Correcting rural building annotations in OpenStreetMap using convolutional neural networks
This work addresses the issue of insufficient quality and quantity of rural building data in OpenStreetMap, which is crucial for demographic studies and crisis planning, though it is incremental in improving annotation accuracy.
The paper tackled the problem of inaccurate rural building annotations in OpenStreetMap by proposing a method to correct misalignments, remove false annotations, and add missing ones, resulting in improved accuracy over state-of-the-art baselines for regions in Tanzania and Zimbabwe.

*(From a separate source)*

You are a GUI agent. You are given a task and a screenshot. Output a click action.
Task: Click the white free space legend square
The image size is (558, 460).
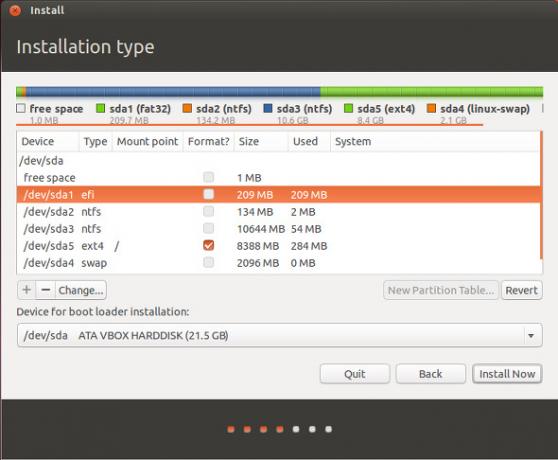pos(21,108)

Rural building mapping is paramount to support demographic studies and plan actions in response to crisis that affect those areas. Rural building annotations exist in OpenStreetMap (OSM), but their quality and quantity are not sufficient for training models that can create accurate rural building maps. The problems with these annotations essentially fall into three categories: (i) most commonly, many annotations are geometrically misaligned with the updated imagery; (ii) some annotations do not correspond to buildings in the images (they are misannotations or the buildings have been destroyed); and (iii) some annotations are missing for buildings in the images (the buildings were never annotated or were built between subsequent image acquisitions). First, we propose a method based on Markov Random Field (MRF) to align the buildings with their annotations. The method maximizes the correlation between annotations and a building probability map while enforcing that nearby buildings have similar alignment vectors. Second, the annotations with no evidence in the building probability map are removed. Third, we present a method to detect non-annotated buildings with predefined shapes and add their annotation. The proposed methodology shows considerable improvement in accuracy of the OSM annotations for two regions of Tanzania and Zimbabwe, being more accurate than state-of-the-art baselines.